Baroness Hanham: My Lords, I made it clear at Report that I had a great deal of sympathy for the amendment of the noble Lord, Lord Avebury, as I have for the one that he moved today. For a whole new application to be required because of a simple misunderstanding is counterproductive, and an appeal which must consider the facts presented in the original case is no way of ensuring that procedural errors can be rectified before final judgment is given. I hope that the Minister managed to hear most of the comments made by the noble Lord, Lord Avebury, and is able to respond to them.

The Archbishop of York: My Lords, most of the cases that come to my notice, where people request that I write to the Minister to ask him to use his discretion, involve mistakes and misunderstandings. Most asylum seekers’ first language is not English, and even when they have learned a little, they do not always get the correct advice. Our immigration advisers are not always competent in making sure that no mistakes are made or in understanding what has been said. The amendment would cure much of my correspondence with Ministers of State about misunderstandings and errors. If, as the noble Lord suggested, further evidence emerges within the notice of appeal that can help to provide correct information in cases which would otherwise be turned down because of incorrect information, my sense tells me that that would be the best way to proceed. I support the amendment.

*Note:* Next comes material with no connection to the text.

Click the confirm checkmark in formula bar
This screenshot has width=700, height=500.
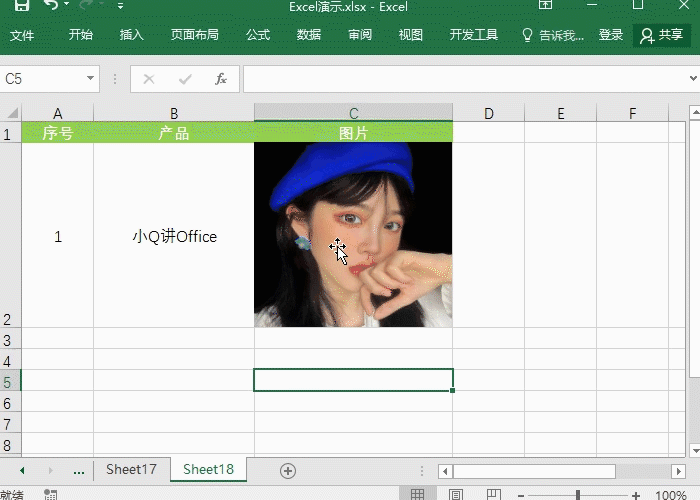point(185,79)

Lord Bassam of Brighton: My Lords, I am grateful to noble Lords who contributed to the debate and to the noble Baroness for her reminder to address the issue. I shall try to do exactly that. I want to take noble Lords through how the process works and try to offer some measure of reassurance.

Clause 19 would ensure that in appeals brought against refusals of applications made under the points-based system, the appeals system considers the facts which led to the decision being appealed and will not be an opportunity for applicants to patch up failed applications with new evidence. That is the purpose of Clause 19.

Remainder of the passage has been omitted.